Today the Cotswolds starts its transformation into little Ireland with the first race in the Cheltenham festival, the week long horse racing event that brings in punters and trainers alike from across the Irish sea. The wine bar, as usual, will show the races on TV and provide an in-house bookie so the locals don’t have to brave the racecourse crowds thirteen miles down the road. But this year I will have to phone in my bet on Denman as I have traded in my bar stool for a seat on a flight to JFK. (Thing I love about my Cotswold town #389: being able to phone in a bet to my local wine bar.) In New York I can expect to find a week of confinement in the stale walls of a Time Square hotel conference room, to be followed by two consecutive evenings of steakhouse dinners where the most St Patrick’s Day merriment I can hope for is some green lager to wash down my boiled corn beef and cabbage special.
I find the fact that my company is choosing to hold this meeting in NYC and forcing me to attend work dinners in locations chosen by a secretary catering for the tastes of my predominantly forty-something male colleagues downright cruel (to think of all that New Yorker “Table for Two” reading gone to waste). I don’t mind so much when these meetings are held in the Boston suburbs where my expectations for free time are set no higher than an outing to the mall in the Hyundai rental car followed by a turkey melt from Marriott room service. But New York? I have old friends to catch up with, Tim Burton exhibits to line up for, and all of Central Park willing me to get lost in it jogging as is my tradition each time I visit.

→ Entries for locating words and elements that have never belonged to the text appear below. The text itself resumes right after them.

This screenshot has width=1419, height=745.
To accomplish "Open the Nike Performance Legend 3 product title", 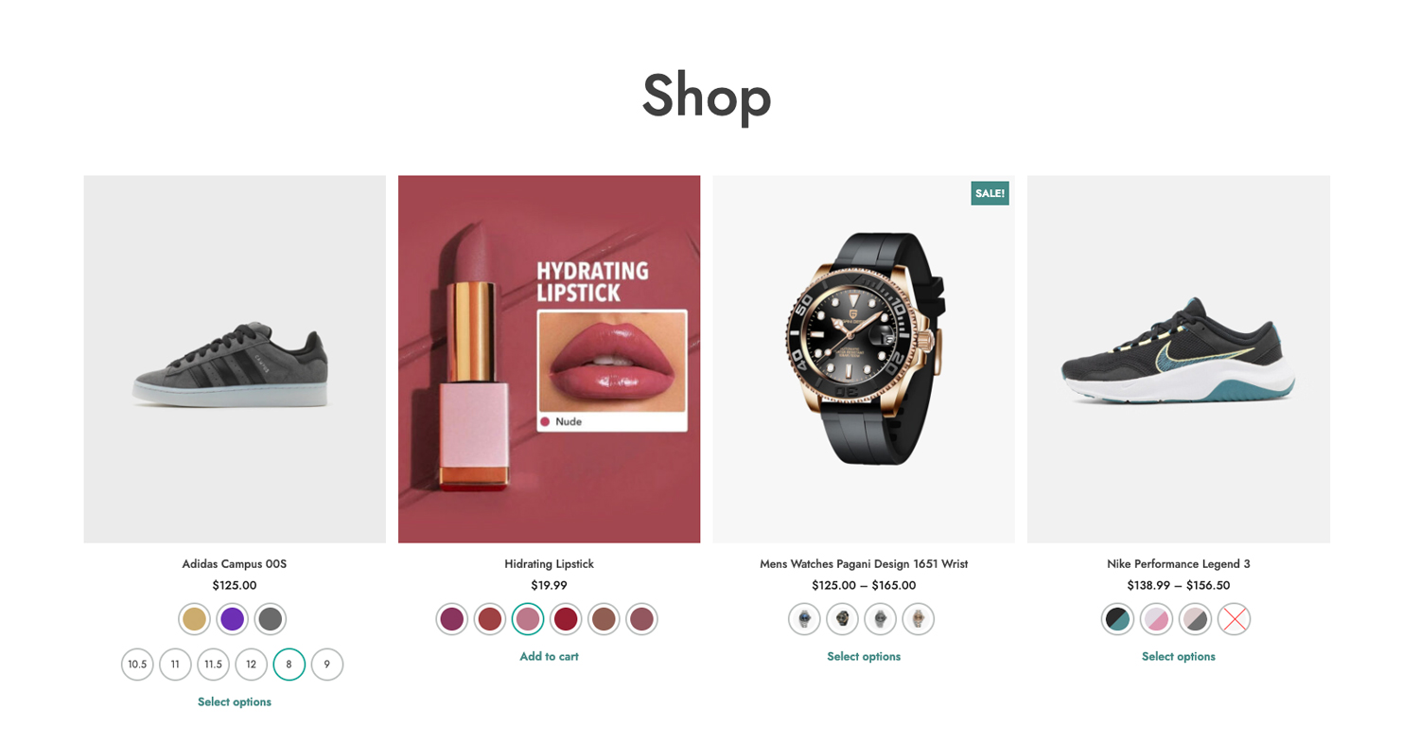I will click(x=1179, y=563).
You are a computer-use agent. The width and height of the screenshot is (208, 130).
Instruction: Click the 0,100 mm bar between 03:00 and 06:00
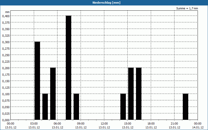click(45, 107)
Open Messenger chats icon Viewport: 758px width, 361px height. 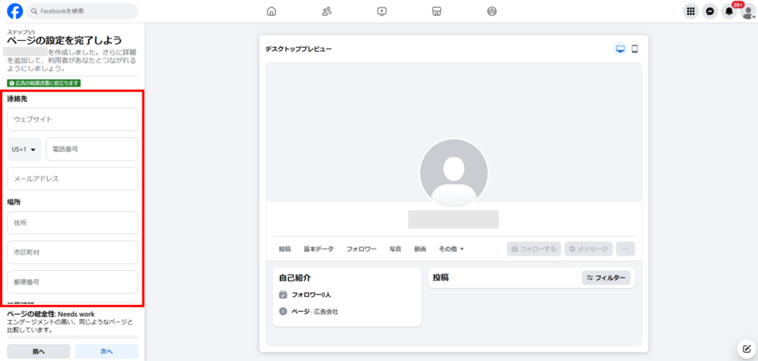click(709, 11)
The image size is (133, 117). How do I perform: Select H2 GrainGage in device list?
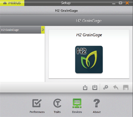click(21, 30)
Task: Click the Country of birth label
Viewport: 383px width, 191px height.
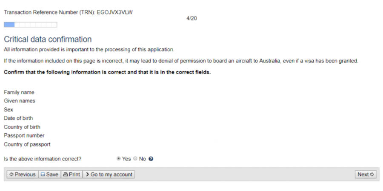Action: 22,127
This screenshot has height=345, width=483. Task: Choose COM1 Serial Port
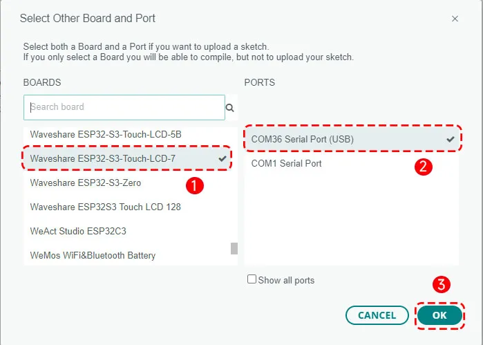tap(286, 164)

Thankfully I have managed to eke out one opportunity for frivolity in the Big Apple, which presents itself tonite not long after I land. An old friend from Los Angeles (who once visited us in the Cotsies, as he calls it) who now lives in New York has, trading on his newfound local television celebritydom I like to think, scored tickets to a preview of Dame Edna’s new Broadway show. I am hopeful that this will be followed by a late dinner and drinks anywhere that’s not a steakhouse.